- [Task item]: Your reply must contain the lines from the one with "You are a GUI" through the last line of the material, exact and complete, with no pictures and no other text.

------ Input records ------

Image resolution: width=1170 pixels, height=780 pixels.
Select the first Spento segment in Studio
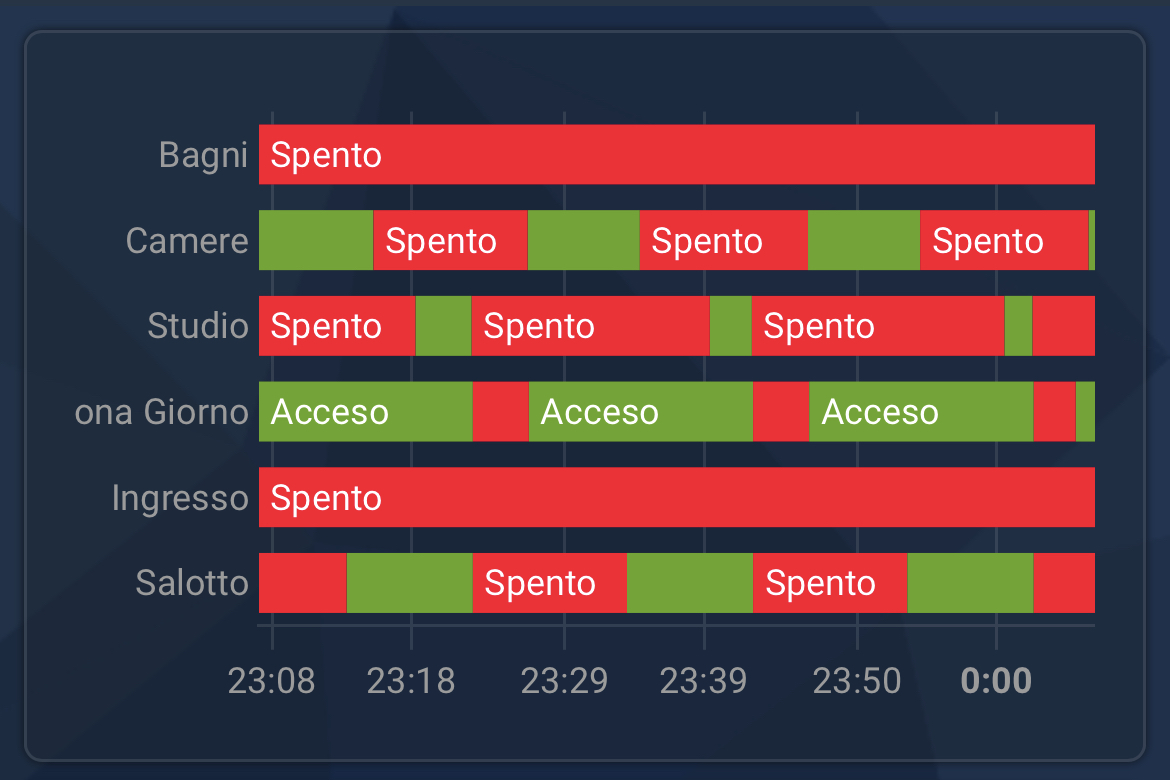click(337, 326)
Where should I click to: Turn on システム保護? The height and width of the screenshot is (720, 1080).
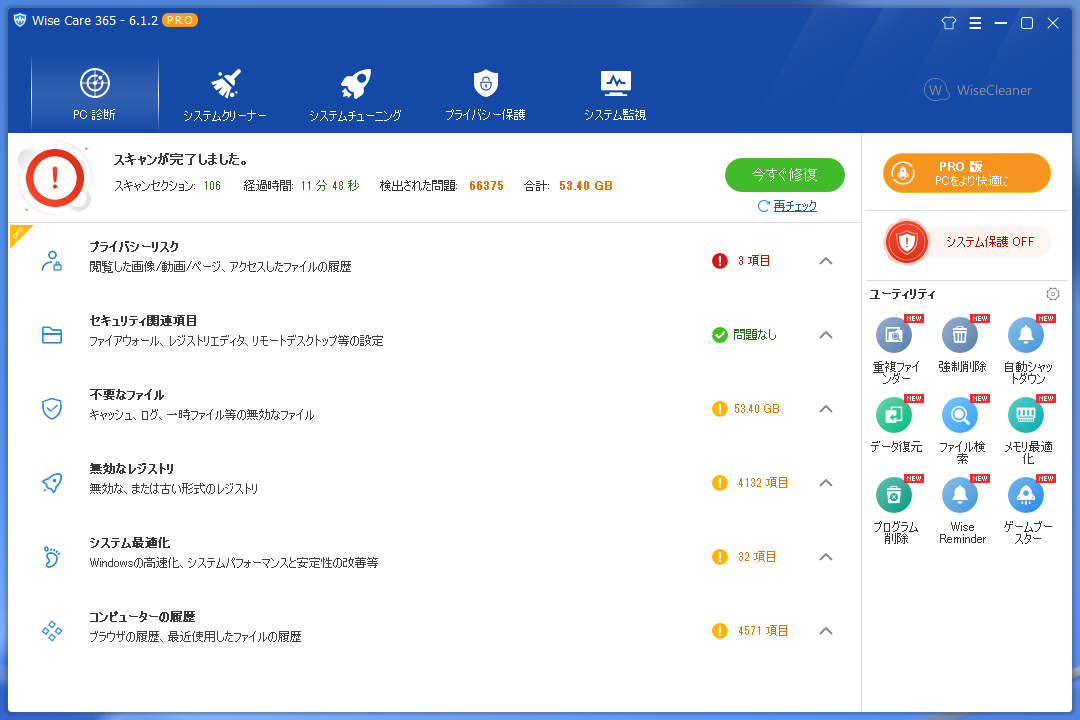[963, 242]
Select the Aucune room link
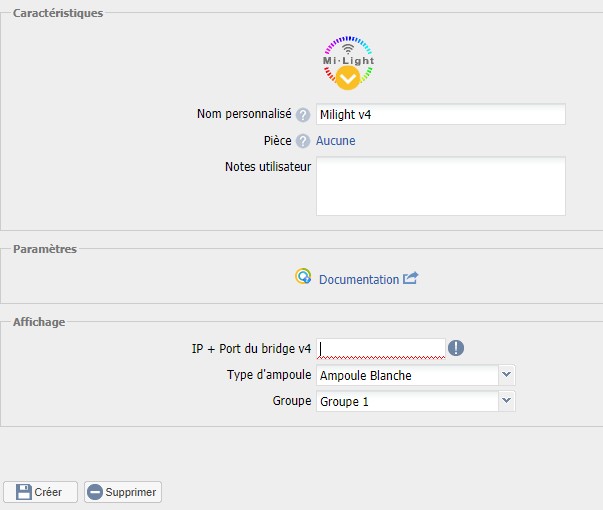Screen dimensions: 603x510 (x=335, y=141)
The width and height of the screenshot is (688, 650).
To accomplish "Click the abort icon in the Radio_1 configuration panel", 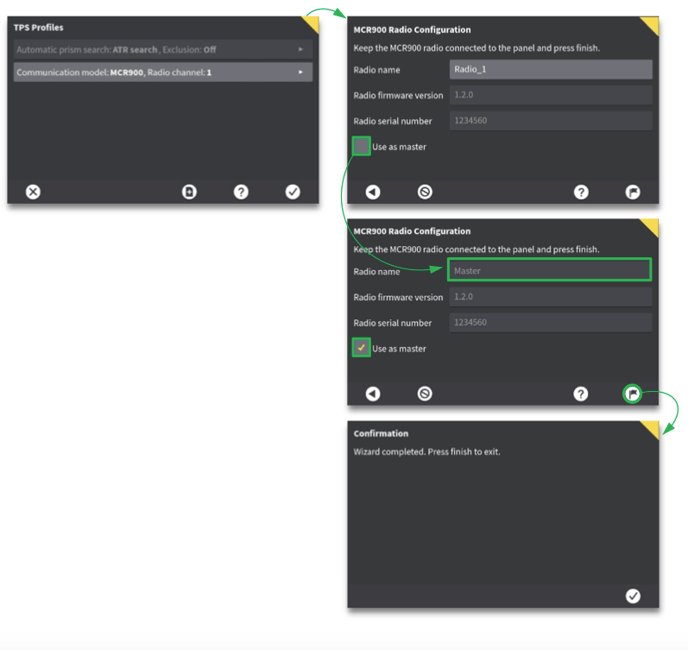I will [425, 192].
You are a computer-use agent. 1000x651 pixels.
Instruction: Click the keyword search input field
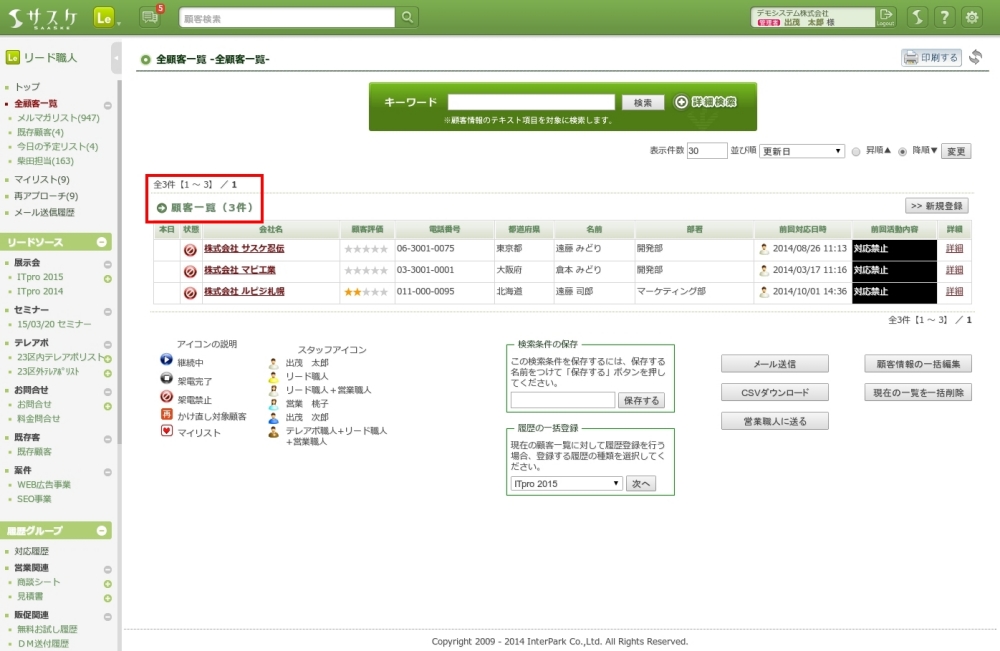tap(530, 102)
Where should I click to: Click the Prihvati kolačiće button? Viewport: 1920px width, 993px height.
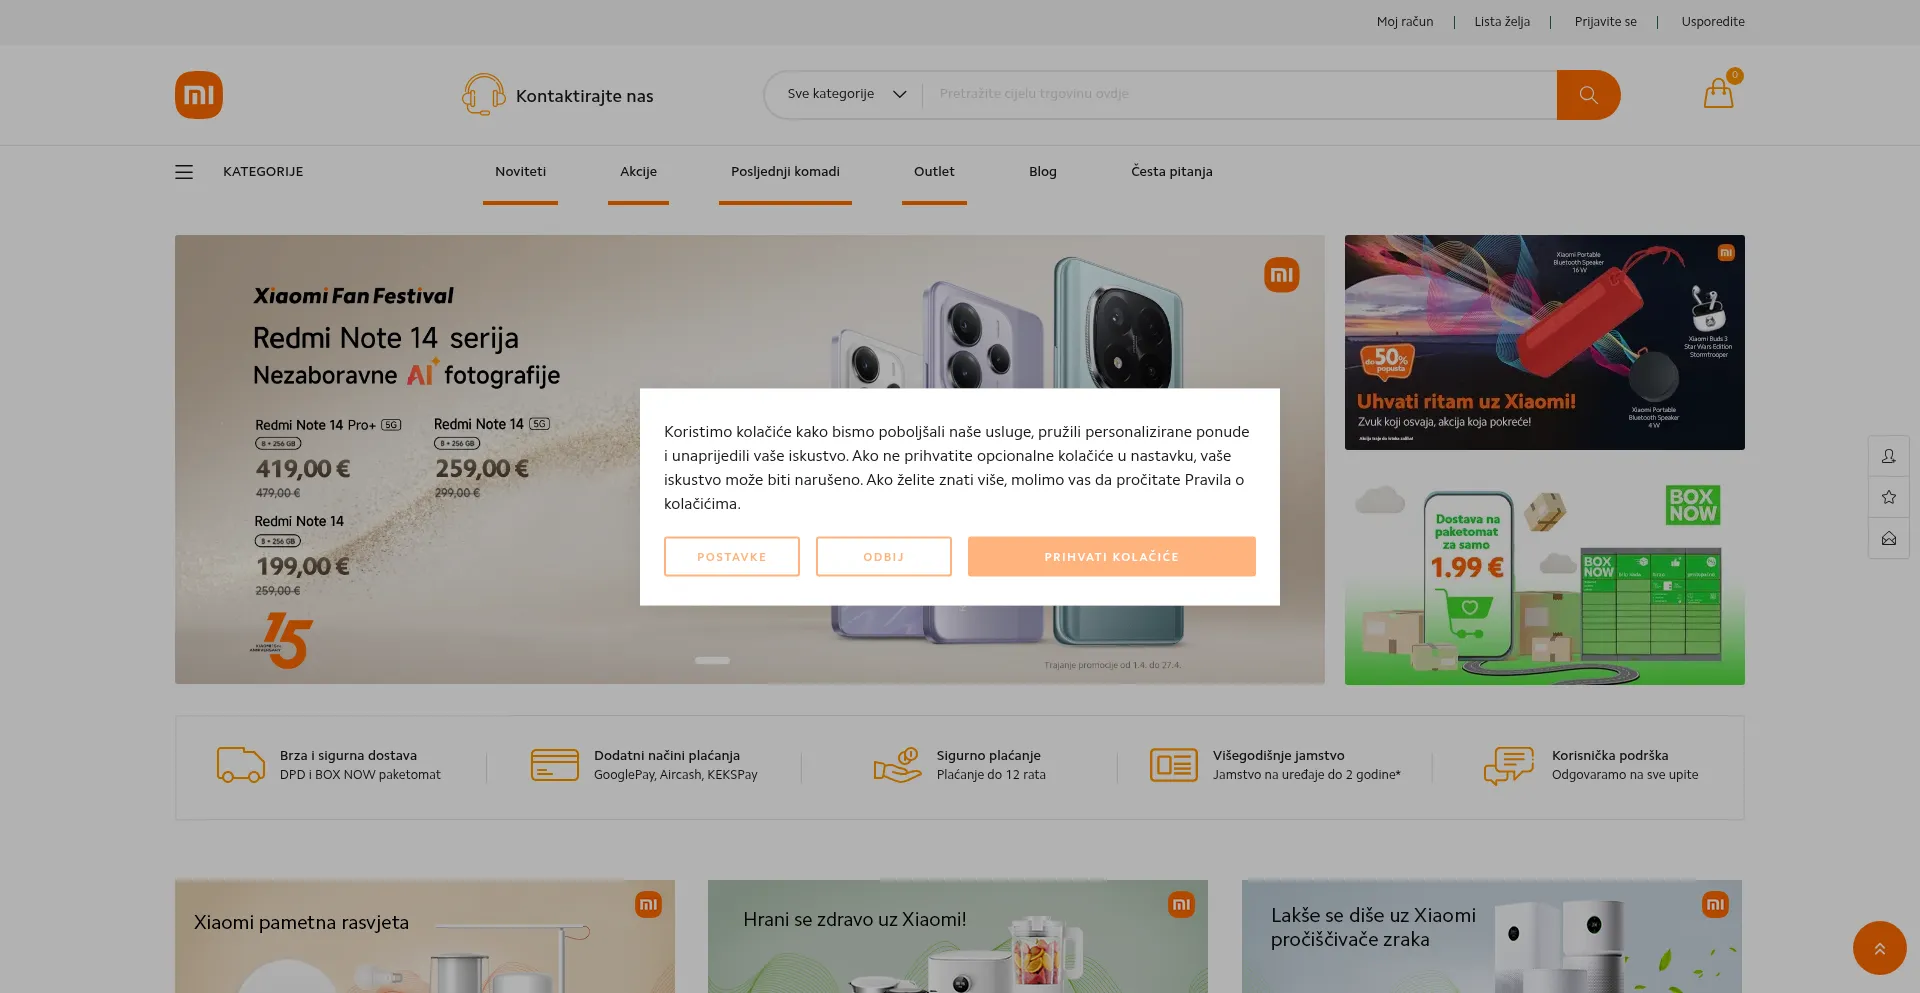(x=1111, y=557)
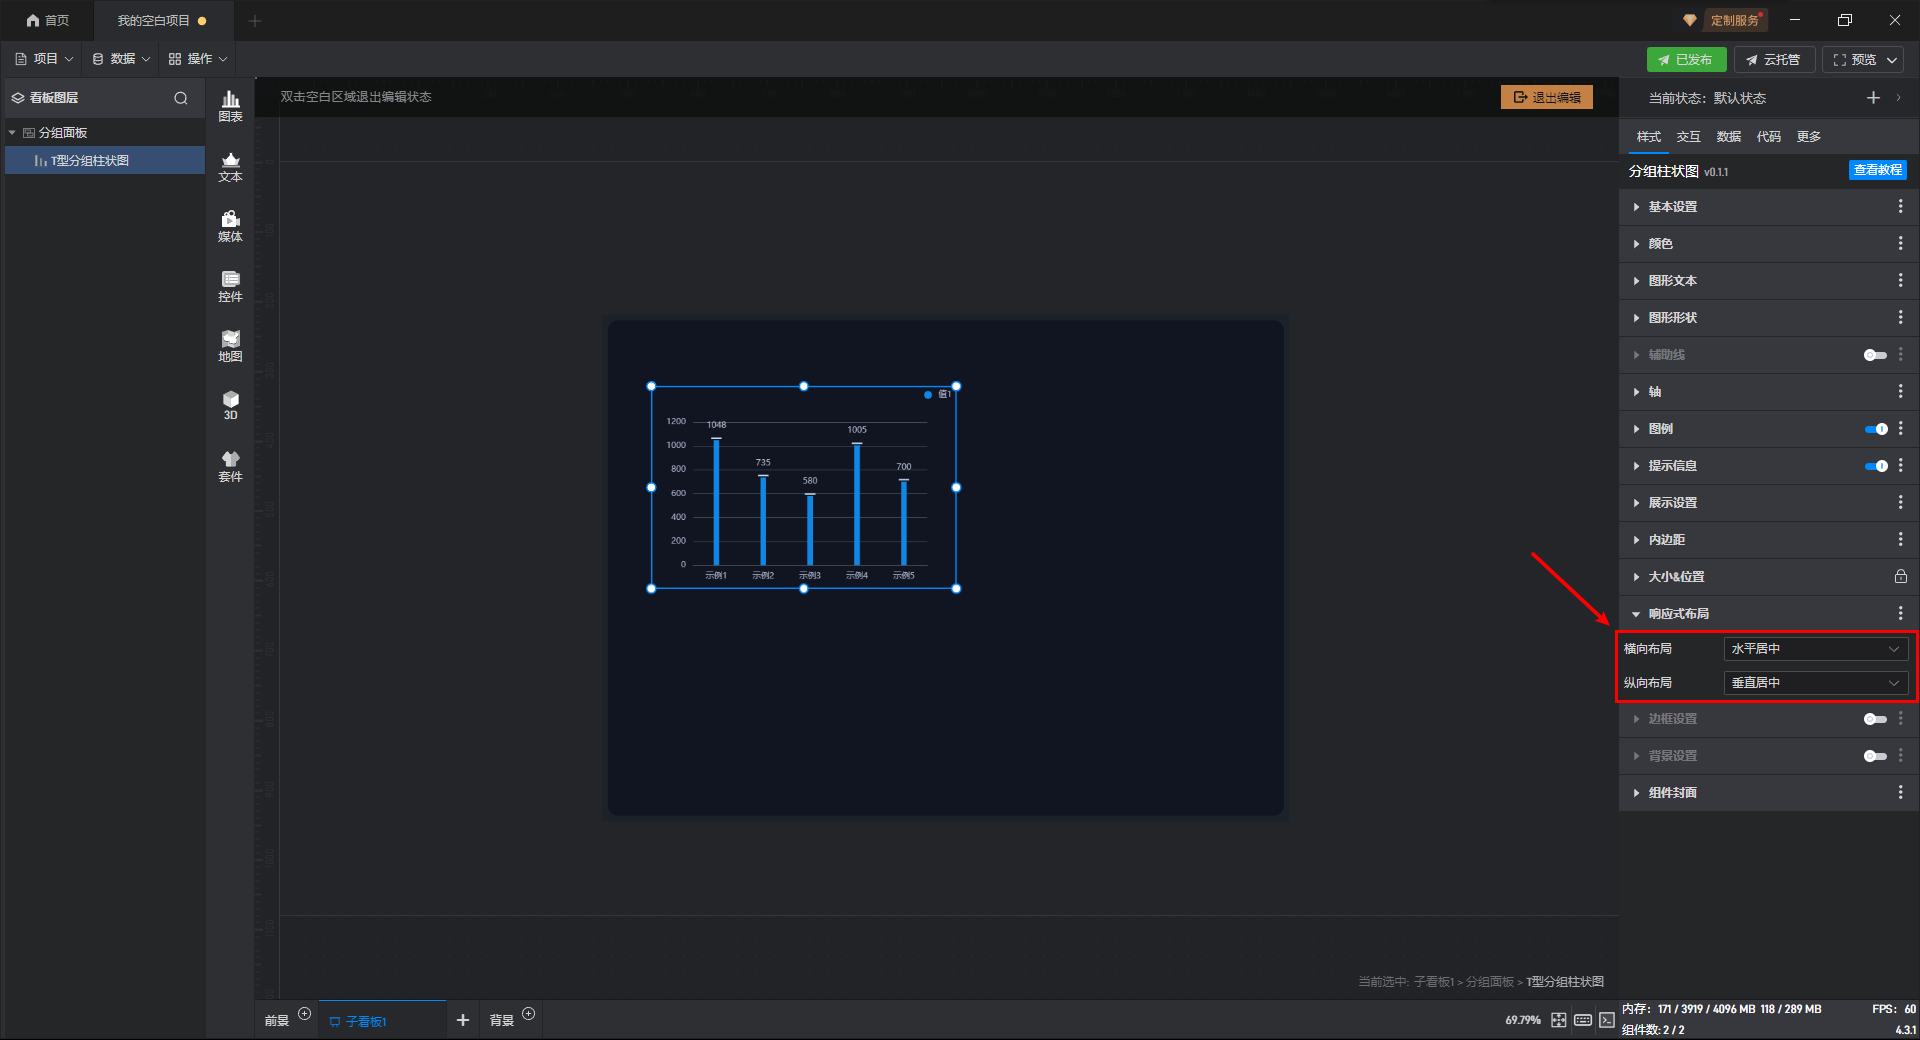Toggle the 图例 legend switch off
This screenshot has width=1920, height=1040.
click(1875, 429)
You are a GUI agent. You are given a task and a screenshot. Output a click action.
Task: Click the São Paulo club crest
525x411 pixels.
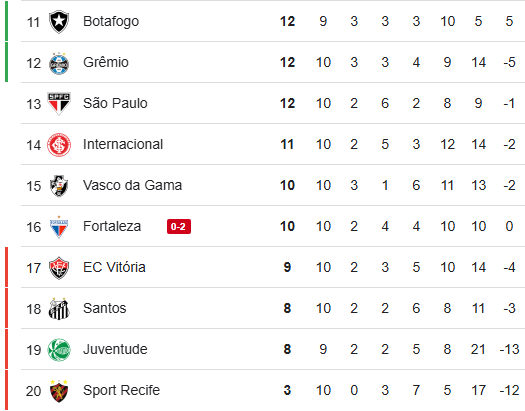(59, 103)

------

- [Task result]:
You are a GUI agent. You are given a task and a screenshot. Output a click action.
Task: Click the São Paulo club crest
525x411 pixels.
(59, 103)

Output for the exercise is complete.